• PAGE:
In the UK 79% of people are now cremated, which is around 470,000 people each year spread across the UK’s 300 crematoriums (Pharos Statistic Issue 2019). Out of these 300 crematoriums, there are approximately 606 cremator machines; 99% of which are gas powered.For every gas cremation, approximately 245 kg of carbon is released into the atmosphere which, when added together, is around 115,150 tonnes of carbon released each year; solely from cremation in the UK.
The CDS Group carried out a study looking solely at Greater London’s crematorium emissions. This revealed that, combined, these crematoria released around 9000 tonnes of carbon and 18,000 kilograms of NOx emissions. To put that into perspective, to offset the carbon emissions of Greater London crematoria, around 134,000 acres of new tree seedlings would need to be planted (EPA.GOV Carbon Calculator 2020). Emissions of this scale are not only a danger to our environment but the NOx emissions are also a potential danger to public health - particularly to young children.

• INFORMATION GIVEN:
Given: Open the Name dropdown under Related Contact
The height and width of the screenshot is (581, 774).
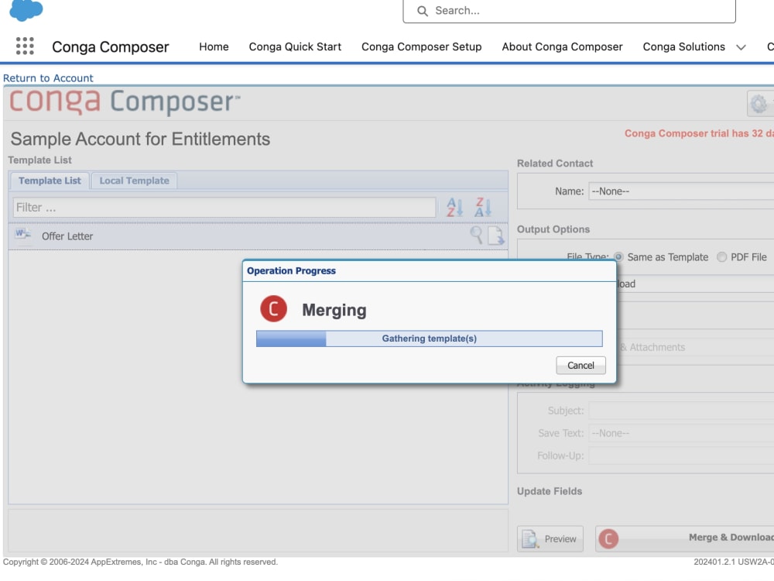Looking at the screenshot, I should pyautogui.click(x=681, y=191).
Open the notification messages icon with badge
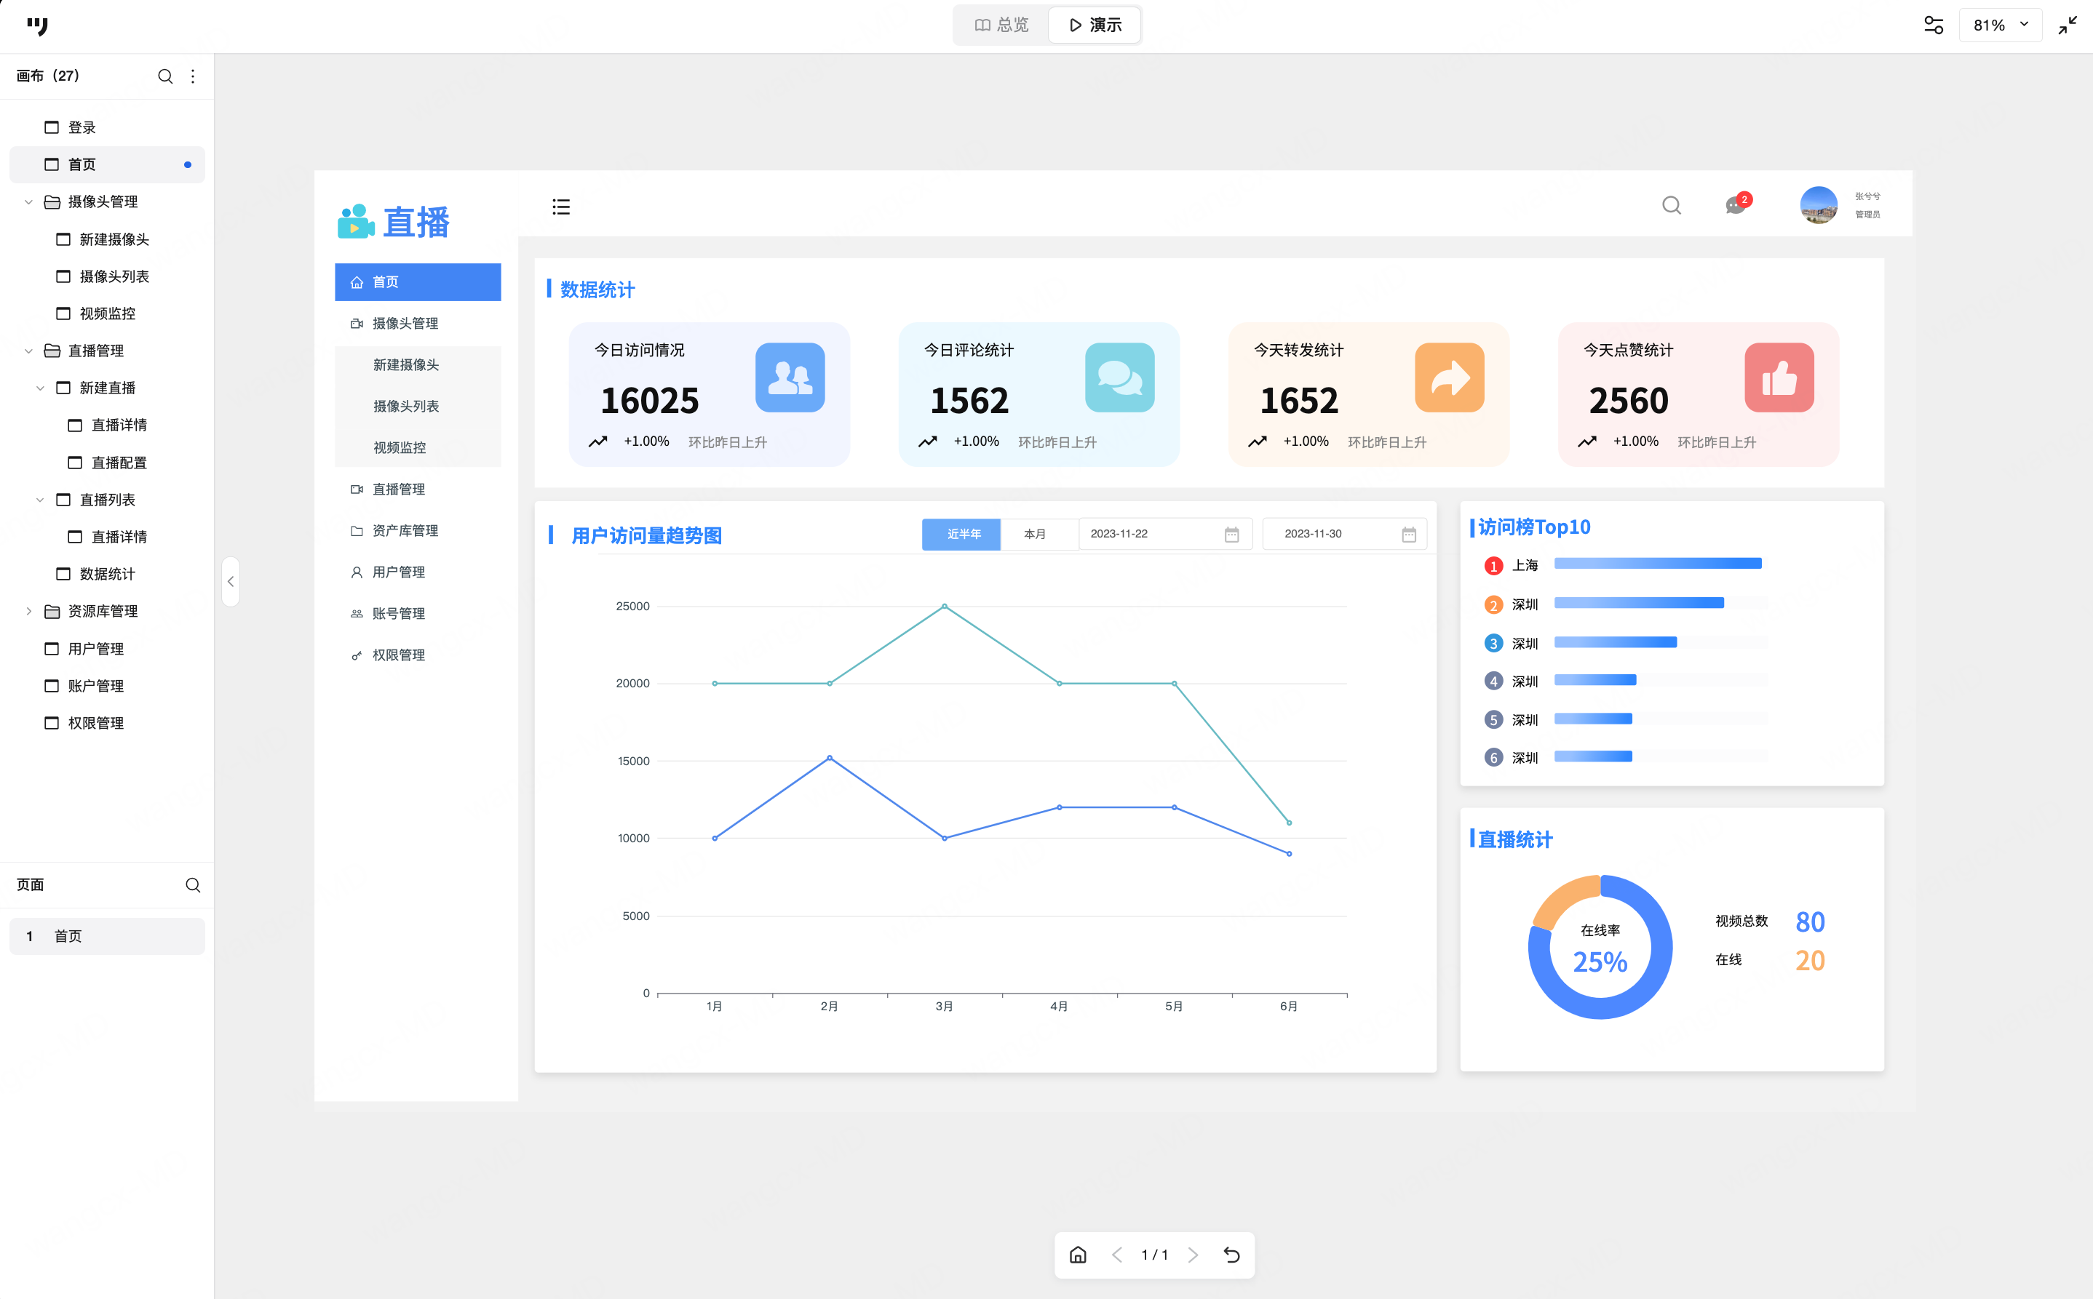 (1735, 205)
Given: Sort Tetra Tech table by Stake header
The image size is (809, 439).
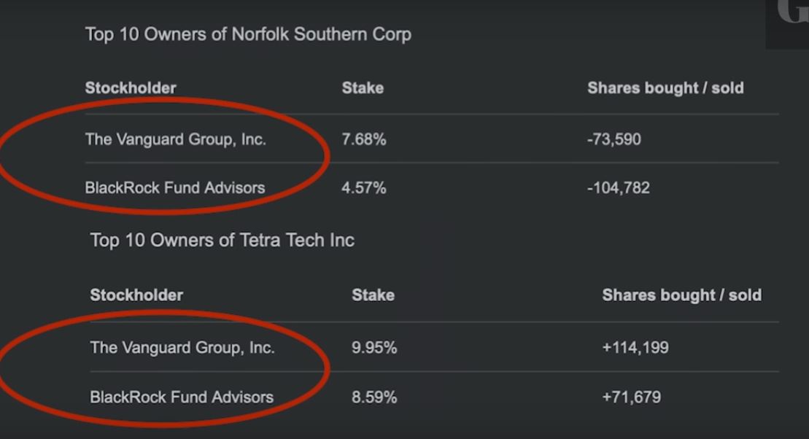Looking at the screenshot, I should pos(373,295).
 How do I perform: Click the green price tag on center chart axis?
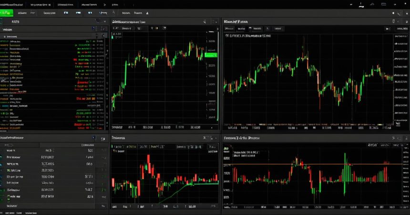pos(211,55)
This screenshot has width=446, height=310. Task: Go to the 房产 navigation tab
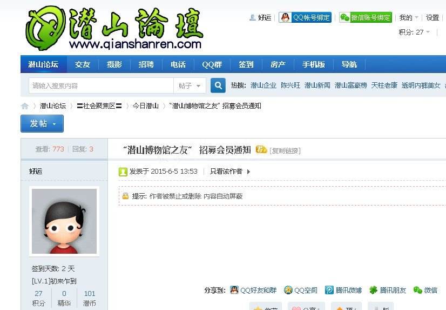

• TASKS FOR THIS EXERCISE:
A. Reproduce the passage on UK cremation emissions verbatim, starting with "The CDS Group" and going on through "to young children.".
B. Carry on the passage about UK cremation emissions from its last sentence.

• OUTPUTS BY TASK:
A.
The CDS Group carried out a study looking solely at Greater London’s crematorium emissions. This revealed that, combined, these crematoria released around 9000 tonnes of carbon and 18,000 kilograms of NOx emissions. To put that into perspective, to offset the carbon emissions of Greater London crematoria, around 134,000 acres of new tree seedlings would need to be planted (EPA.GOV Carbon Calculator 2020). Emissions of this scale are not only a danger to our environment but the NOx emissions are also a potential danger to public health - particularly to young children.

B.
Newsquest Data Investigations carried out a survey on UK crematoria asking whether a mercury abatement system was installed. Out of the 158 responders, 18% do not have the equipment. Exposure to the mercury pollution is linked to damage to the brain, nervous system and fertility. Statutory Guidance for Crematoria states that “Fitting mercury arrestment by end of 2012 is required such that at least 50% of UK cremations are carried out in plants fitted with abatement”. It appears to be the time that guidance for crematoria becomes more stringent and monitoring of emissions from crematoria more rigorous if we are to enforce the current guidelines and improve emissions in the future. Ideally this monitoring should be carried out by an independent body rather than the operator to ensure no conflict of interest.
In Europe, manufacturers have decided to make a stance and reduce emissions voluntarily. Electric cremators are being manufactured in Holland and Germany and have been installed across Europe. The electric cremators are designed to be highly efficient, reaching a temperature and remaining at that temperature which then minimises energy consumption. Huntingdon Town Council has opted to install two electric cremators into their brand new facility which is due to be open this year; with several other Local Authorities following suit in the next one to two years. The electric cremators in this facility will run on a green energy tariff, releasing around 90% less carbon than a conventional gas cremator with only carbon from the combustion of the body and the coffin entering the local environment.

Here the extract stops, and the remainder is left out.